→ **ЗАДАНИЯ**
a) По тексту о композиторских поколениях объясните, почему хаотичность дат жизни композиторов на шкале времени оказывается лишь кажущейся.
b) Воспроизведите без изменений фрагмент текста о композиторских поколениях, который открывается словами «Когда сопоставляешь даты» и завершается словами «общие типологические черты.».

→ **ТЕКСТ ДЛЯ ЧТЕНИЯ**
========
К типологии композиторских поколений

Григорий Ганзбург
Г. Ганзбург

К ТИПОЛОГИИ КОМПОЗИТОРСКИХ ПОКОЛЕНИЙ

Когда сопоставляешь даты жизни композиторов, поначалу кажется, что они расположены на шкале времени хаотично, но потом за цифрами видишь закономерность: приходят и уходят поколения, каждому из которых отведено строго определенное время активности. И композиторам каждого поколения свойственны, помимо индивидуальных качеств, также и общие типологические черты.
Цель настоящей статьи – выявить закономерность, обусловившую типологические различия между поколениями композиторов. Объектом исследования служит творческая деятельность трех поколений композиторов-романтиков в аспекте их отношения к синтетическим жанрам. Предметом исследования является цикличность смены композиторских поколений. В качестве методологии исследования избран генерационный подход, предложенный и аппробированный в предыдущих публикациях [2], [3], [4], [5], [6], [7], [8], [9], [10] группирующий факты истории творчества не по национальным школам, стилям, жанрам, а по поколениям.
========
→ **ЗАПИСИ НАБОРА ДАННЫХ**
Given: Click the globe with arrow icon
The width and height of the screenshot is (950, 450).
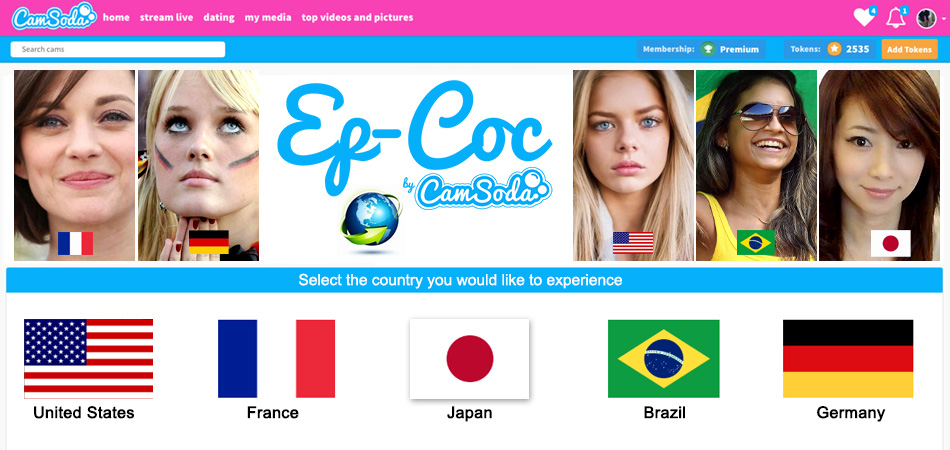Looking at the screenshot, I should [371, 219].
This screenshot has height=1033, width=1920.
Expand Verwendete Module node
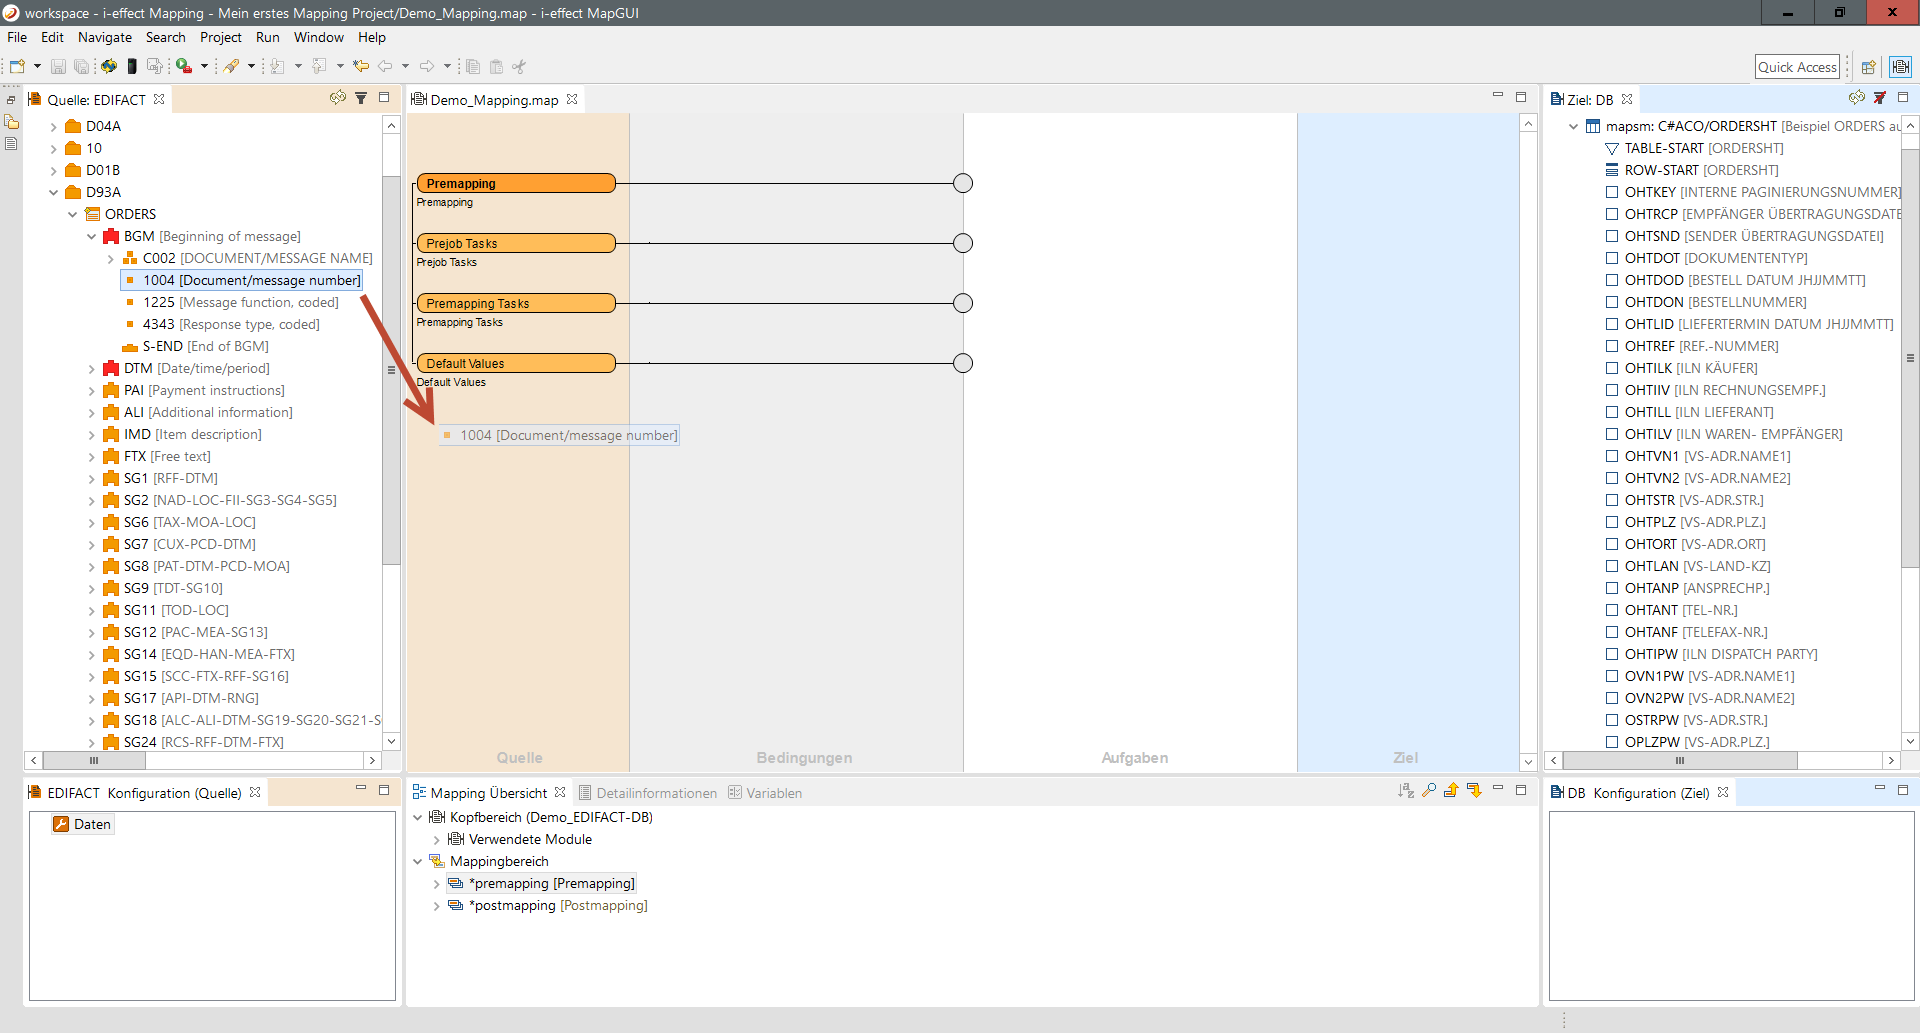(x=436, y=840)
========
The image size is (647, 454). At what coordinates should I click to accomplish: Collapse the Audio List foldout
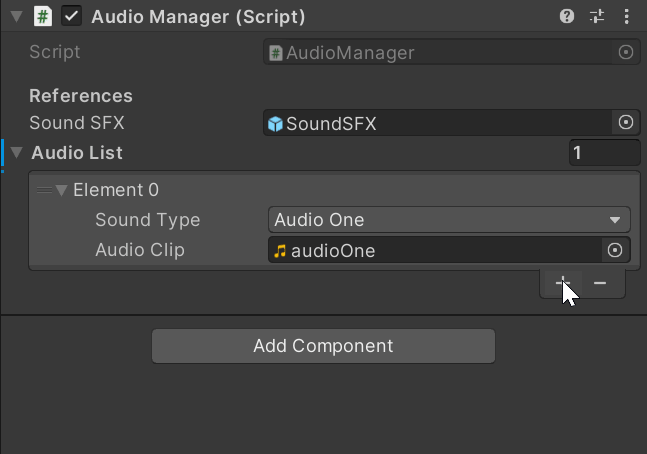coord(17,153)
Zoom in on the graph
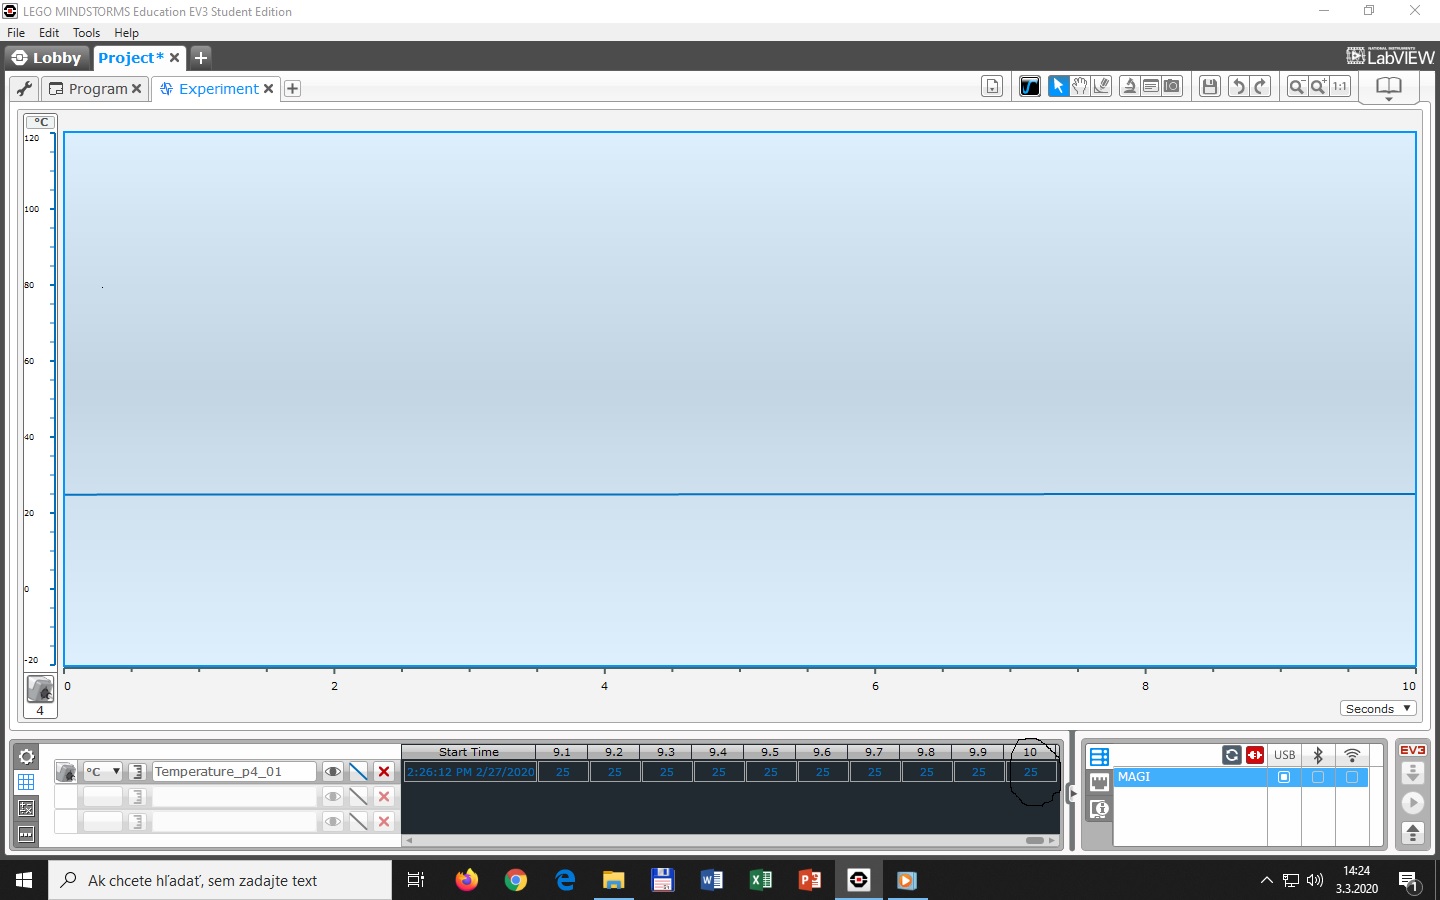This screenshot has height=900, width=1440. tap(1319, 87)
========
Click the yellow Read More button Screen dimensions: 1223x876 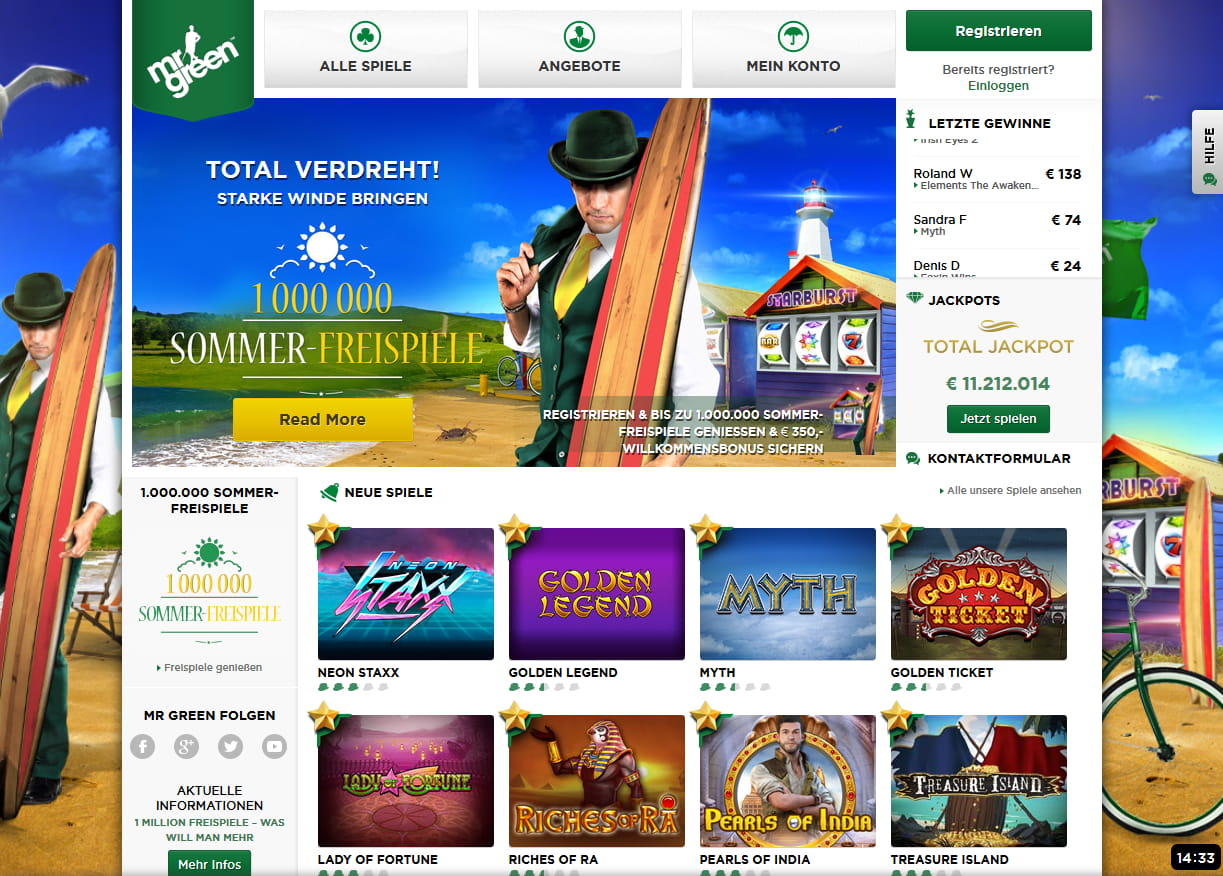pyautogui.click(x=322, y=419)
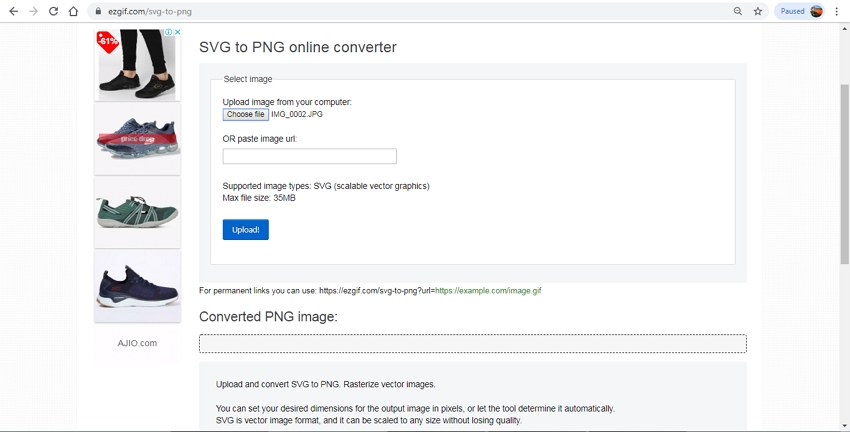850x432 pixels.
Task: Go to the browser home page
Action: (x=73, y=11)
========
→ **ОТВЕТЫ К ЗАДАНИЯМ**
a) За цифрами дат обнаруживается закономерность: поколения композиторов приходят и уходят, и каждому из них отведено строго определенное время активности.

b)
Когда сопоставляешь даты жизни композиторов, поначалу кажется, что они расположены на шкале времени хаотично, но потом за цифрами видишь закономерность: приходят и уходят поколения, каждому из которых отведено строго определенное время активности. И композиторам каждого поколения свойственны, помимо индивидуальных качеств, также и общие типологические черты.